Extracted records
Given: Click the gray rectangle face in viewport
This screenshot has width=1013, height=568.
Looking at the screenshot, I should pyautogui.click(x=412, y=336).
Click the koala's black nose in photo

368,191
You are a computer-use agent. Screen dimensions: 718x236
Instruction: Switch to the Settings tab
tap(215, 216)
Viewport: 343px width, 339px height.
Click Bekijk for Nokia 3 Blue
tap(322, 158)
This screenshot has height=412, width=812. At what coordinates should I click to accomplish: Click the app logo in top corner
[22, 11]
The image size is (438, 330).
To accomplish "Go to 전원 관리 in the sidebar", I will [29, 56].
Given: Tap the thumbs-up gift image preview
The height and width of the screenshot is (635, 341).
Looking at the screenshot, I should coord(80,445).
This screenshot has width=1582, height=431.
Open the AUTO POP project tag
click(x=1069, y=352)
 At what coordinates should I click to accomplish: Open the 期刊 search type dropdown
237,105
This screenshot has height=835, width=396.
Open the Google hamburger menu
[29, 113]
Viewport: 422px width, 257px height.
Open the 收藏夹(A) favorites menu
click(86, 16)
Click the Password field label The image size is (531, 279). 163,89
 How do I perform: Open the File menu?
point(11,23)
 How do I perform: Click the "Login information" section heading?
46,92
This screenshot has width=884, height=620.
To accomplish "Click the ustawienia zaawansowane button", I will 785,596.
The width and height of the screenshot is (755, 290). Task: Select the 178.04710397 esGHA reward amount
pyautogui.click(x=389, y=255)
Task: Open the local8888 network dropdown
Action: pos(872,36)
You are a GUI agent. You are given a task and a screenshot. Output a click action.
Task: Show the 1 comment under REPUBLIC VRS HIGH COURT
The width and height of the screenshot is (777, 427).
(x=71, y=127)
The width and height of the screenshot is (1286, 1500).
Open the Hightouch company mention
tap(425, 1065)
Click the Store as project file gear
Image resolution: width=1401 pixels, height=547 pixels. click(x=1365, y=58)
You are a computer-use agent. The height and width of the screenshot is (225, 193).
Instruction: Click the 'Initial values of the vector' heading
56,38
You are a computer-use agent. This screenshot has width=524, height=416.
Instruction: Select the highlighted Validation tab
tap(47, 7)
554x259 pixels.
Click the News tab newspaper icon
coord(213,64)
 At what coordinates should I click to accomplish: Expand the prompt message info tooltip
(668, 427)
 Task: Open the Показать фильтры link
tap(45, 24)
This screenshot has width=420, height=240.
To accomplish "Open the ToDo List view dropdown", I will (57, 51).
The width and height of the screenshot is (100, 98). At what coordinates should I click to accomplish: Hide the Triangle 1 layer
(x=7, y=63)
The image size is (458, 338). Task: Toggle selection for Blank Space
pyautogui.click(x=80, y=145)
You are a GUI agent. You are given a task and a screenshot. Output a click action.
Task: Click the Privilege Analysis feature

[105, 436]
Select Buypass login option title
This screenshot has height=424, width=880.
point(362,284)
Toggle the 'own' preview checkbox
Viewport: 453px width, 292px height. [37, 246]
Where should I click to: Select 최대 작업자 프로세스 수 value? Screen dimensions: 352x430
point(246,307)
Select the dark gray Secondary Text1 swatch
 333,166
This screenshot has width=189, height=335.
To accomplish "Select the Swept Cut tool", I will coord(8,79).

EXERCISE REQUIREMENTS:
Once you have read through the entries above, state how many lines hold the word "will", giving nothing but the number.

REPLY TO THE EXERCISE:
4